California wines are the most well known wines from the United States and compose almost 90% of the total US wine production. California produces so much wine that if it was an independent country, it would be the worlds 4th leading wine producer. Wine and California have been together since the 18th century, when Spanish missionaries took root. Every mission had their own vineyard to produce wine for religious purposes as well as personal use. However, California did not achieve international recognition until 1976 when Californian wines defeated French wines in at the Judgment of Paris Wine Competition in both red and white wine categories
It is difficult to pin down many of specific regions of wine in California because there are currently over 1200 wineries ranging from extremely small to giant corporations. Additionally, California has many diverse geologic regions, climates, and terroirs. In total, there are more than 430,000 acres of vines and more than 100 AVA’s or American Viticultural Areas.
California did not achieve international recognition until 1976 when Californian wines defeated French wines in at the Judgment of Paris Wine Competition in both red and white wine categories.
The easiest way to define regions is by geographic location:
The North Coast Region is any area north of San Francisco Bay. The most notable areas within this region include Napa Valley, Sonoma County, Lake County, and Mendocino
This is the area that is south and west of the San Francisco Bay and stretches down to Santa Barbara County. The most notable areas within this region are Santa Clara Valley, Santa Cruz Mountains, San Lucas, Santa Maria Valley, and Livermore Valley
The South Coast is the region located south of Los Angeles all the way down to the Mexico border. The highlights of this area include Temecula Valley, Antelope Valley, Leona Valley, and Ramona Valley.
This region spans the Central Valley and surrounding areas. The Sierra Foothills and Lodi are the standout areas in this region.
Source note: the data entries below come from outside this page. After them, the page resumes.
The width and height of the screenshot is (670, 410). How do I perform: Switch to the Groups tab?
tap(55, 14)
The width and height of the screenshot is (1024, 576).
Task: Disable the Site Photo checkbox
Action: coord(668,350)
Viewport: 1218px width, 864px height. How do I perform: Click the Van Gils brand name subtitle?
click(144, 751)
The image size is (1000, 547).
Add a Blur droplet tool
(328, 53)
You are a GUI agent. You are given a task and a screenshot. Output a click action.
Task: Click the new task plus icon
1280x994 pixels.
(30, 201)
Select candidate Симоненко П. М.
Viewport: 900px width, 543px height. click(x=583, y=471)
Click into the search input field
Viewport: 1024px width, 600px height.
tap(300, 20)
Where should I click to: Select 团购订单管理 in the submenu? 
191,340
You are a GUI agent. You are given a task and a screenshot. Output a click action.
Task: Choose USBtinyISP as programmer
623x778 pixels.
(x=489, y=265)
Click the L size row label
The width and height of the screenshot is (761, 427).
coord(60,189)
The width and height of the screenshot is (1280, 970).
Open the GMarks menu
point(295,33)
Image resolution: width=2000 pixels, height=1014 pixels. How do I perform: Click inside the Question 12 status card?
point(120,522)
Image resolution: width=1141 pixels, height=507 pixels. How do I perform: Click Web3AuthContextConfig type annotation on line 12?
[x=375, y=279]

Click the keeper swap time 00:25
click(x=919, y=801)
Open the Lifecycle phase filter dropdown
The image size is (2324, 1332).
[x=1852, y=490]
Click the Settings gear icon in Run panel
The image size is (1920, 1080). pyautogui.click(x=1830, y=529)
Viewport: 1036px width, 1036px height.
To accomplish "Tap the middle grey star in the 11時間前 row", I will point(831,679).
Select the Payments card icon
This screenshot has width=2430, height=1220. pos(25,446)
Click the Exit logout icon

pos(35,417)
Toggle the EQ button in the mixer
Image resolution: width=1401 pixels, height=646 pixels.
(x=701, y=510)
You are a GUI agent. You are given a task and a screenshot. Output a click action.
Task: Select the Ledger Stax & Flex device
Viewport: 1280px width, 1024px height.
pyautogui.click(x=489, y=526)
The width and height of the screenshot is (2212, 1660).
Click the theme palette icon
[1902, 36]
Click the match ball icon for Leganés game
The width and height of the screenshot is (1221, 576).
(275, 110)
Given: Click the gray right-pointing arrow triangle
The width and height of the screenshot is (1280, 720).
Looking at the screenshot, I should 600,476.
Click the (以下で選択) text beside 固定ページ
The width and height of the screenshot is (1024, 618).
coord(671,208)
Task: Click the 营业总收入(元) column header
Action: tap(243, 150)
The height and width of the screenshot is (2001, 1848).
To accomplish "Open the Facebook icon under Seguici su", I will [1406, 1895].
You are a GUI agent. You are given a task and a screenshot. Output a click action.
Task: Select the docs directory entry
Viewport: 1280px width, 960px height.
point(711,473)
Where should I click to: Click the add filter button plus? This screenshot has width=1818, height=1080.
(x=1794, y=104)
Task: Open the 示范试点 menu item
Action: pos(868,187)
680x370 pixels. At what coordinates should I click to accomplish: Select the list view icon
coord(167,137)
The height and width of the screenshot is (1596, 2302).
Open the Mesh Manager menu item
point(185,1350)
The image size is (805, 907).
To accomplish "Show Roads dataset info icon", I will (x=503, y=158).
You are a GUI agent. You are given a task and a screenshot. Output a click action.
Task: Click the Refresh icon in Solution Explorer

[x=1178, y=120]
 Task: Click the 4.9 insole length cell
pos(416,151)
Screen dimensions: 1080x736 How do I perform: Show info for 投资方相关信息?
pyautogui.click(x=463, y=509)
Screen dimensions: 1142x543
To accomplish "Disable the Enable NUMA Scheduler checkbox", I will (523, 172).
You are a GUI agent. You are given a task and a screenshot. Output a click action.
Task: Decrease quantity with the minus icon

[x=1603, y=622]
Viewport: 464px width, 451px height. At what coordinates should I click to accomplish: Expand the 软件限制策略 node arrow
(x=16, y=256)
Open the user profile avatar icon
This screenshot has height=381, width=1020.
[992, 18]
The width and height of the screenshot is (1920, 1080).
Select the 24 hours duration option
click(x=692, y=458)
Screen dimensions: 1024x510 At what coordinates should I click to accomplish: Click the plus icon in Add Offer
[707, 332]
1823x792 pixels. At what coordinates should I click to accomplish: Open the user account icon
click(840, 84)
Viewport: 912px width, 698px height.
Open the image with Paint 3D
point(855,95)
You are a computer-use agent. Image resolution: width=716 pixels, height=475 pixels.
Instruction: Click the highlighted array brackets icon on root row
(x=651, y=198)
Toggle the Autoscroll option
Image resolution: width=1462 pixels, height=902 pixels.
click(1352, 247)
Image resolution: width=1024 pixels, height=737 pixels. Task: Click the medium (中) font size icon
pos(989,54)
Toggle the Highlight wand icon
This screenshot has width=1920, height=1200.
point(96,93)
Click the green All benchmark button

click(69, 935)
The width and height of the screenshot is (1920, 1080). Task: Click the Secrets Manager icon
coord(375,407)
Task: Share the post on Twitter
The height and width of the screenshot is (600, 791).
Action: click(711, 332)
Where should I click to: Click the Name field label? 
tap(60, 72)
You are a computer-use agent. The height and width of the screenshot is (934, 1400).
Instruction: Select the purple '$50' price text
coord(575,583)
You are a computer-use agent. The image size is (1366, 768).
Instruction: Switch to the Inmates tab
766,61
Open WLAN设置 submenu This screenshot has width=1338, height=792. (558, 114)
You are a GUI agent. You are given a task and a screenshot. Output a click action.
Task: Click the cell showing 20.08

Throughout these regions, over 100 varieties of grapes are grown. A majority of the grapes have origins that trace back to France, Italy, Spain, as well as new hybrid varieties. The leading varieties in California are also the most commonly recognized varieties throughout the United States and include: Chardonnay, Merlot, Cabernet Sauvignon, Pinot Noir, Syrah, Zinfandel, and Sauvignon Blanc.
Many California wine crafters still use the Old World or European wine styles, many have opted for the simpler New World approach that emphasizes a simple and fruit dominant wine. Since California always has reliable warm weather, vineyards are able to be harvested when the fruit is very ripe. This is why the wines are often very fruit forward and often contain a higher alcohol level. Many California wines post an alcohol content of more than 13.5%.
California has also become well-known for its dessert wines and sparkling wines as well. The first instance of sparkling wines in California dates back to the 1880’s when the Korbel Champagne Cellars were founded. They primarily use a Riesling, Chasselas, Muscatel, or Traminer grape for their sparkling wines, however the use of the Chardonnay grape is popular as well. Todays sparkling wine creators have done their best to create a unique style of sparkling wine rather than imitate traditional champagnes. Traditional high-quality champagnes are yeasty, whereas California champagnes focus on clarity and creating a light fruitiness, without an imposing or heavy fruit flavor.
When finding the right California wines for you, it can be a long journey to the top. With so many varieties already becoming standard, it hard to imagine what the future holds. California wine crafters are constantly experimenting with new types of wines and new hybrid grapes to create their next world-renowned wine.